» Task goal
Copy all of the records exactly.

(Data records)
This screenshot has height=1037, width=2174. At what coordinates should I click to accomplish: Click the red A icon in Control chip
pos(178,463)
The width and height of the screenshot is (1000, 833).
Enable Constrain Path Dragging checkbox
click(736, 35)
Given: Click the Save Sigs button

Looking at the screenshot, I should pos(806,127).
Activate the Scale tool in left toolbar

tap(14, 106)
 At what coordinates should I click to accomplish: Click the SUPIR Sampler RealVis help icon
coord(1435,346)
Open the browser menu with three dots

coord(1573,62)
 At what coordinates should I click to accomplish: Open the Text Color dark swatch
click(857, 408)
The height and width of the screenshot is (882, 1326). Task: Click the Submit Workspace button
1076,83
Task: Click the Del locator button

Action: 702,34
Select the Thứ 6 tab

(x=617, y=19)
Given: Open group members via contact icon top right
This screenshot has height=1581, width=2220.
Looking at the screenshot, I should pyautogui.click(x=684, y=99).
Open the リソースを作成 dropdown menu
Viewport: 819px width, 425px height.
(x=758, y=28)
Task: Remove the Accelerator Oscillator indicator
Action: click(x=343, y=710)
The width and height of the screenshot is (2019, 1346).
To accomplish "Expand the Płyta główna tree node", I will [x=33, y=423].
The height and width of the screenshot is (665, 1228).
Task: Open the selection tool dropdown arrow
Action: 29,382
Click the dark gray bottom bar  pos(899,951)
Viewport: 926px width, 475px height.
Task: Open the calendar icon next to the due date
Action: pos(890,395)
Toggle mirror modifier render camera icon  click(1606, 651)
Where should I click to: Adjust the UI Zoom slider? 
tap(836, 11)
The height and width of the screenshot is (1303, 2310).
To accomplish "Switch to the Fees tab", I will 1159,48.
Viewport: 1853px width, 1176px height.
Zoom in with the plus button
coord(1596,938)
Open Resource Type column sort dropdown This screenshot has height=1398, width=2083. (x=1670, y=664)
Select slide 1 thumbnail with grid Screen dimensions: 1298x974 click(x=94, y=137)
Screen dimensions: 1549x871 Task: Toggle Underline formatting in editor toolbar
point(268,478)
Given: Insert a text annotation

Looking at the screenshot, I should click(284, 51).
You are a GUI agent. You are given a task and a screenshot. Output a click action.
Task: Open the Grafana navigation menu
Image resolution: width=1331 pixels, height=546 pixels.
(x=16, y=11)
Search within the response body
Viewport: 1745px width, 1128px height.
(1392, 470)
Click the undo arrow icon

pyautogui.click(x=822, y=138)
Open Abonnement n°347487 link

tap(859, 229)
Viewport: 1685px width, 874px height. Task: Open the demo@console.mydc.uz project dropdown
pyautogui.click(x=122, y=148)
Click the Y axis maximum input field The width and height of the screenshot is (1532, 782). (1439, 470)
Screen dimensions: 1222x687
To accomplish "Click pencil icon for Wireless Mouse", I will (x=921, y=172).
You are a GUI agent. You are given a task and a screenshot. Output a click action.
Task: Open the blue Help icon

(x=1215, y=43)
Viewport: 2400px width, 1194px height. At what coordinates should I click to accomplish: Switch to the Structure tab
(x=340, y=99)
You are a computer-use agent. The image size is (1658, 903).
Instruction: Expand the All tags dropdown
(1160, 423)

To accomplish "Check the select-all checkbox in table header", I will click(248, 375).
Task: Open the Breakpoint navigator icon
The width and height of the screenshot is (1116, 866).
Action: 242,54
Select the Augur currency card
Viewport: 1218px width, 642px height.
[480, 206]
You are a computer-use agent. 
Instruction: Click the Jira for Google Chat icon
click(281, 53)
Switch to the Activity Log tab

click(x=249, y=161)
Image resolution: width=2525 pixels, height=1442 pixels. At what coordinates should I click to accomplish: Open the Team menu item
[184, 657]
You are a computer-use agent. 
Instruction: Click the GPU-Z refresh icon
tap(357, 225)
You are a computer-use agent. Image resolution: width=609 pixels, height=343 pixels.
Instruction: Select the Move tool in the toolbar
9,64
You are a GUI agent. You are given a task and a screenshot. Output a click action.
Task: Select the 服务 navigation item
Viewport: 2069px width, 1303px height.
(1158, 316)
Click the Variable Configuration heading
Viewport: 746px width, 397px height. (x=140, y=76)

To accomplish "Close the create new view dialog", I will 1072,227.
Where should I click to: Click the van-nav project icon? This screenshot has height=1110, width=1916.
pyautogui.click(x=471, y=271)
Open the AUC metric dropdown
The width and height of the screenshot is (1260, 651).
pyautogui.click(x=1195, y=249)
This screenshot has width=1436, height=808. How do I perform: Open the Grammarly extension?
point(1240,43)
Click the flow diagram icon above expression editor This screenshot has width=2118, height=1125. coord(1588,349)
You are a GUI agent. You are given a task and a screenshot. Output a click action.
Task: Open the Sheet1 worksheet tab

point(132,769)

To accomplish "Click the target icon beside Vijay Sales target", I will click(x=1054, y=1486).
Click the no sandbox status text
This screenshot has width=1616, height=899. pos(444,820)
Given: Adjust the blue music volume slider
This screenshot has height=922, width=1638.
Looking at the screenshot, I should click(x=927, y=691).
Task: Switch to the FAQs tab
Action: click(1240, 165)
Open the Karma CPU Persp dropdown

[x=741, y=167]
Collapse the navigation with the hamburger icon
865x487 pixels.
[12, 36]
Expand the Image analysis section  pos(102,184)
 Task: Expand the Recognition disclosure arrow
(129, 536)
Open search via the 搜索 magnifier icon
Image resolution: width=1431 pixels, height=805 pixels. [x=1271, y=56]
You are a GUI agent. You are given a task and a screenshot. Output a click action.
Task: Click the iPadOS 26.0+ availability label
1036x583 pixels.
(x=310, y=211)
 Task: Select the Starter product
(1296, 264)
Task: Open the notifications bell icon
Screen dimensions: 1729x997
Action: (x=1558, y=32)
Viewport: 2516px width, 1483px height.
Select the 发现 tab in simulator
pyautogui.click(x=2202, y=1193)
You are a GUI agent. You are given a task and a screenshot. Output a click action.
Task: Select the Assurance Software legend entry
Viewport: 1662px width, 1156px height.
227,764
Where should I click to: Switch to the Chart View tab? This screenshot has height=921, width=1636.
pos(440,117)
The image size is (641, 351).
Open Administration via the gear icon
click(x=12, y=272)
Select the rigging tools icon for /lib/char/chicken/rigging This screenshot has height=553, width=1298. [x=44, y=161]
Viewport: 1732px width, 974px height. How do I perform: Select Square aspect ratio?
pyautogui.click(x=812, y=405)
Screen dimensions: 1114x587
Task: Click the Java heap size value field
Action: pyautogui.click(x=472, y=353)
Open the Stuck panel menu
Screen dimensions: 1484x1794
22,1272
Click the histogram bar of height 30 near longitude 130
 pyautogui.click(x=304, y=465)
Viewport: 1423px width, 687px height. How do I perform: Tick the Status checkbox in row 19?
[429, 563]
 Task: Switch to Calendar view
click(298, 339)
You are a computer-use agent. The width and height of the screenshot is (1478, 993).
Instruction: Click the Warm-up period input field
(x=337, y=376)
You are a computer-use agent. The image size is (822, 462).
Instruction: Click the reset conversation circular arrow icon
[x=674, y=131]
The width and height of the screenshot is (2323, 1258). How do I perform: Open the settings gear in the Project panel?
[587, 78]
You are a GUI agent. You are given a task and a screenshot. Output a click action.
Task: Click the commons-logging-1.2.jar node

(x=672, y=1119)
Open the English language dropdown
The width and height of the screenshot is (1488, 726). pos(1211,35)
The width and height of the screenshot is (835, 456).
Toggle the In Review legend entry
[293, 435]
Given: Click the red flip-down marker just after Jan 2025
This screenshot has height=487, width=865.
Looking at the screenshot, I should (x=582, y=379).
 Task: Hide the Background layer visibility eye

» Task answer
This screenshot has height=1037, width=2174. At what coordinates should I click to accomplish: Click the red A icon in Control chip
pos(178,463)
The width and height of the screenshot is (1000, 833).
Enable Constrain Path Dragging checkbox
click(736, 35)
Given: Click the Save Sigs button

Looking at the screenshot, I should pos(806,127).
Activate the Scale tool in left toolbar

tap(14, 106)
 At what coordinates should I click to accomplish: Click the SUPIR Sampler RealVis help icon
coord(1435,346)
Open the browser menu with three dots

coord(1573,62)
 At what coordinates should I click to accomplish: Open the Text Color dark swatch
click(857, 408)
The height and width of the screenshot is (882, 1326). Task: Click the Submit Workspace button
1076,83
Task: Click the Del locator button

Action: 702,34
Select the Thứ 6 tab

(x=617, y=19)
Given: Open group members via contact icon top right
This screenshot has height=1581, width=2220.
Looking at the screenshot, I should pyautogui.click(x=684, y=99).
Open the リソースを作成 dropdown menu
Viewport: 819px width, 425px height.
(x=758, y=28)
Task: Remove the Accelerator Oscillator indicator
Action: click(x=343, y=710)
The width and height of the screenshot is (2019, 1346).
To accomplish "Expand the Płyta główna tree node", I will [x=33, y=423].
The height and width of the screenshot is (665, 1228).
Task: Open the selection tool dropdown arrow
Action: 29,382
Click the dark gray bottom bar  pos(899,951)
Viewport: 926px width, 475px height.
Task: Open the calendar icon next to the due date
Action: pos(890,395)
Toggle mirror modifier render camera icon  click(1606, 651)
Where should I click to: Adjust the UI Zoom slider? 
tap(836, 11)
The height and width of the screenshot is (1303, 2310).
To accomplish "Switch to the Fees tab", I will 1159,48.
Viewport: 1853px width, 1176px height.
Zoom in with the plus button
coord(1596,938)
Open Resource Type column sort dropdown This screenshot has height=1398, width=2083. (x=1670, y=664)
Select slide 1 thumbnail with grid Screen dimensions: 1298x974 click(x=94, y=137)
Screen dimensions: 1549x871 Task: Toggle Underline formatting in editor toolbar
point(268,478)
Given: Insert a text annotation

Looking at the screenshot, I should click(284, 51).
You are a GUI agent. You are given a task and a screenshot. Output a click action.
Task: Open the Grafana navigation menu
Image resolution: width=1331 pixels, height=546 pixels.
(x=16, y=11)
Search within the response body
Viewport: 1745px width, 1128px height.
(1392, 470)
Click the undo arrow icon

pyautogui.click(x=822, y=138)
Open Abonnement n°347487 link

tap(859, 229)
Viewport: 1685px width, 874px height. Task: Open the demo@console.mydc.uz project dropdown
pyautogui.click(x=122, y=148)
Click the Y axis maximum input field The width and height of the screenshot is (1532, 782). (1439, 470)
Screen dimensions: 1222x687
To accomplish "Click pencil icon for Wireless Mouse", I will (x=921, y=172).
You are a GUI agent. You are given a task and a screenshot. Output a click action.
Task: Open the blue Help icon

(x=1215, y=43)
Viewport: 2400px width, 1194px height. At what coordinates should I click to accomplish: Switch to the Structure tab
(x=340, y=99)
You are a computer-use agent. The image size is (1658, 903).
Instruction: Expand the All tags dropdown
(1160, 423)

To accomplish "Check the select-all checkbox in table header", I will click(248, 375).
Task: Open the Breakpoint navigator icon
The width and height of the screenshot is (1116, 866).
Action: 242,54
Select the Augur currency card
Viewport: 1218px width, 642px height.
[480, 206]
You are a computer-use agent. 
Instruction: Click the Jira for Google Chat icon
click(281, 53)
Switch to the Activity Log tab

click(x=249, y=161)
Image resolution: width=2525 pixels, height=1442 pixels. At what coordinates should I click to accomplish: Open the Team menu item
[184, 657]
You are a computer-use agent. 
Instruction: Click the GPU-Z refresh icon
tap(357, 225)
You are a computer-use agent. Image resolution: width=609 pixels, height=343 pixels.
Instruction: Select the Move tool in the toolbar
9,64
You are a GUI agent. You are given a task and a screenshot. Output a click action.
Task: Select the 服务 navigation item
Viewport: 2069px width, 1303px height.
(1158, 316)
Click the Variable Configuration heading
Viewport: 746px width, 397px height. (x=140, y=76)

To accomplish "Close the create new view dialog", I will 1072,227.
Where should I click to: Click the van-nav project icon? This screenshot has height=1110, width=1916.
pyautogui.click(x=471, y=271)
Open the AUC metric dropdown
The width and height of the screenshot is (1260, 651).
pyautogui.click(x=1195, y=249)
This screenshot has width=1436, height=808. How do I perform: Open the Grammarly extension?
point(1240,43)
Click the flow diagram icon above expression editor This screenshot has width=2118, height=1125. coord(1588,349)
You are a GUI agent. You are given a task and a screenshot. Output a click action.
Task: Open the Sheet1 worksheet tab

point(132,769)

To accomplish "Click the target icon beside Vijay Sales target", I will click(x=1054, y=1486).
Click the no sandbox status text
This screenshot has width=1616, height=899. pos(444,820)
Given: Adjust the blue music volume slider
This screenshot has height=922, width=1638.
Looking at the screenshot, I should click(x=927, y=691).
Task: Switch to the FAQs tab
Action: click(1240, 165)
Open the Karma CPU Persp dropdown

[x=741, y=167]
Collapse the navigation with the hamburger icon
865x487 pixels.
[12, 36]
Expand the Image analysis section  pos(102,184)
 Task: Expand the Recognition disclosure arrow
(129, 536)
Open search via the 搜索 magnifier icon
Image resolution: width=1431 pixels, height=805 pixels. [x=1271, y=56]
You are a GUI agent. You are given a task and a screenshot. Output a click action.
Task: Click the iPadOS 26.0+ availability label
1036x583 pixels.
(x=310, y=211)
 Task: Select the Starter product
(1296, 264)
Task: Open the notifications bell icon
Screen dimensions: 1729x997
Action: (x=1558, y=32)
Viewport: 2516px width, 1483px height.
Select the 发现 tab in simulator
pyautogui.click(x=2202, y=1193)
You are a GUI agent. You are given a task and a screenshot. Output a click action.
Task: Select the Assurance Software legend entry
Viewport: 1662px width, 1156px height.
227,764
Where should I click to: Switch to the Chart View tab? This screenshot has height=921, width=1636.
pos(440,117)
The image size is (641, 351).
Open Administration via the gear icon
click(x=12, y=272)
Select the rigging tools icon for /lib/char/chicken/rigging This screenshot has height=553, width=1298. [x=44, y=161]
Viewport: 1732px width, 974px height. How do I perform: Select Square aspect ratio?
pyautogui.click(x=812, y=405)
Screen dimensions: 1114x587
Task: Click the Java heap size value field
Action: pyautogui.click(x=472, y=353)
Open the Stuck panel menu
Screen dimensions: 1484x1794
22,1272
Click the histogram bar of height 30 near longitude 130
 pyautogui.click(x=304, y=465)
Viewport: 1423px width, 687px height. How do I perform: Tick the Status checkbox in row 19?
[429, 563]
 Task: Switch to Calendar view
click(298, 339)
You are a computer-use agent. The width and height of the screenshot is (1478, 993).
Instruction: Click the Warm-up period input field
(x=337, y=376)
You are a computer-use agent. The image size is (822, 462).
Instruction: Click the reset conversation circular arrow icon
[x=674, y=131]
The width and height of the screenshot is (2323, 1258). How do I perform: Open the settings gear in the Project panel?
[587, 78]
You are a GUI agent. You are given a task and a screenshot. Output a click action.
Task: Click the commons-logging-1.2.jar node

(x=672, y=1119)
Open the English language dropdown
The width and height of the screenshot is (1488, 726). pos(1211,35)
The width and height of the screenshot is (835, 456).
Toggle the In Review legend entry
[293, 435]
Given: Click the red flip-down marker just after Jan 2025
This screenshot has height=487, width=865.
Looking at the screenshot, I should (x=582, y=379).
 Task: Hide the Background layer visibility eye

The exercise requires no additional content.